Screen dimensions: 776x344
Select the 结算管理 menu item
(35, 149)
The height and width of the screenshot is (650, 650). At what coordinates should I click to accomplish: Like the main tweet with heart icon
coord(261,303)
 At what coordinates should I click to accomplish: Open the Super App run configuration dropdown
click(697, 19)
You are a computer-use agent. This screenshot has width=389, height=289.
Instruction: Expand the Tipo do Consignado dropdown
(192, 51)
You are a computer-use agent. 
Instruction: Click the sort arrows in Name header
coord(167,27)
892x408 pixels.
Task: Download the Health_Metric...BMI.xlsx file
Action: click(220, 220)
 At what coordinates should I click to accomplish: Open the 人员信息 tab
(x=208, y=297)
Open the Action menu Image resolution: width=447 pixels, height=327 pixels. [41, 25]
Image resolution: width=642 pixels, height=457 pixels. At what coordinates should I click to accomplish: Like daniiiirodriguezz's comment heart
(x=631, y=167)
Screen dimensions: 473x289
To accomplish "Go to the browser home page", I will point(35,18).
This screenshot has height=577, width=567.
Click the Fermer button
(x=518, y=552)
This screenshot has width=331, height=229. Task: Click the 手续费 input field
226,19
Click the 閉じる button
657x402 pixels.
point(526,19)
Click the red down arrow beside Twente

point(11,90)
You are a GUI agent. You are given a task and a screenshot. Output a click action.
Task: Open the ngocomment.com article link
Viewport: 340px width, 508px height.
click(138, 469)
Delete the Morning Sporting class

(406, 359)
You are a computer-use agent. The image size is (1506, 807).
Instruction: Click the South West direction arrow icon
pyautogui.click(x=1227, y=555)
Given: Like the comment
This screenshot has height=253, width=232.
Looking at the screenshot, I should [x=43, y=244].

**What this task involves**
Print exactly the lines above, between the one holding "Instruction: Click the sort" and the one holding "This screenshot has height=577, width=567.", inclusive, and nothing besides.

**Task solution**
Instruction: Click the sort arrows in Name header
coord(167,27)
892x408 pixels.
Task: Download the Health_Metric...BMI.xlsx file
Action: click(220, 220)
 At what coordinates should I click to accomplish: Open the 人员信息 tab
(x=208, y=297)
Open the Action menu Image resolution: width=447 pixels, height=327 pixels. [41, 25]
Image resolution: width=642 pixels, height=457 pixels. At what coordinates should I click to accomplish: Like daniiiirodriguezz's comment heart
(x=631, y=167)
Screen dimensions: 473x289
To accomplish "Go to the browser home page", I will point(35,18).
This screenshot has height=577, width=567.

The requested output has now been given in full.